▶ TESTO DI PARTENZA:
==========
Una a una, con passione e anche con un po’ di fortuna, riemergono le fonti storiche di Macerata, da sempre pallino dell’attuale assessore all’Urbanistica Silvano Iommi. E’ proprio lui oggi a descrivere la video ispezione di una di queste: la fonte di Santa Maria Maddalena. Questa fonte, ritrovata grazie a una ricerca partita da un carteggio del 1822, si trova in zona Fontescodella, che è ricca di riferimenti e reperti legati alle vie dell’acqua maceratese. Di seguito il racconto di Iommi e gli ultimi aggiornamenti sul ritrovamento della fonte.
Silvano Iommi
“Puteum olim Sanctae Mariae Magdalenae superius detectum in Fontem convertit Franciscus Conventatus Gonfalonier. Anno 1822”. Quando iniziammo la ricerca della fonte era giusto questo cartiglio lapideo, incastonato nel frontalino della vasca principale, l’unica cosa che affiorava dal terreno e che si riusciva ad intravvedere tra una fitto groviglio di vegetazione e cumuli di rifiuti; evidentemente stiamo parlando di fonte Santa Maria Maddalena, il cui nome antichissimo indicava sin dal 1300 anche l’odierna Porta Convitto a Macerata.
==========
▶ CONSEGNE:
a: Nel testo sulla fonte di Santa Maria Maddalena, elenca tutti i luoghi nominati, esclusa la fonte stessa.
b: Modifica il passo del testo che comincia con "Una a una, con" e prosegue fino a "ritrovamento della fonte.", mettendo "un documento" al posto di "un carteggio".
Rispondi basandoti soltanto sul testo.

▶ DATI FORNITI:
==========
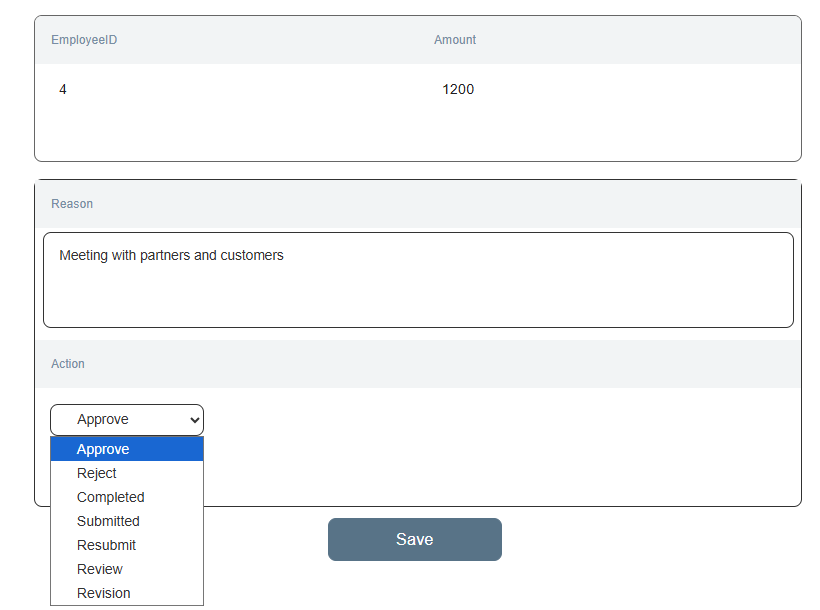
Task: Click the Reason section label
Action: click(72, 204)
==========
▶ SOLUZIONI:
a: Macerata, Fontescodella, Porta Convitto

b:
Una a una, con passione e anche con un po’ di fortuna, riemergono le fonti storiche di Macerata, da sempre pallino dell’attuale assessore all’Urbanistica Silvano Iommi. E’ proprio lui oggi a descrivere la video ispezione di una di queste: la fonte di Santa Maria Maddalena. Questa fonte, ritrovata grazie a una ricerca partita da un documento del 1822, si trova in zona Fontescodella, che è ricca di riferimenti e reperti legati alle vie dell’acqua maceratese. Di seguito il racconto di Iommi e gli ultimi aggiornamenti sul ritrovamento della fonte.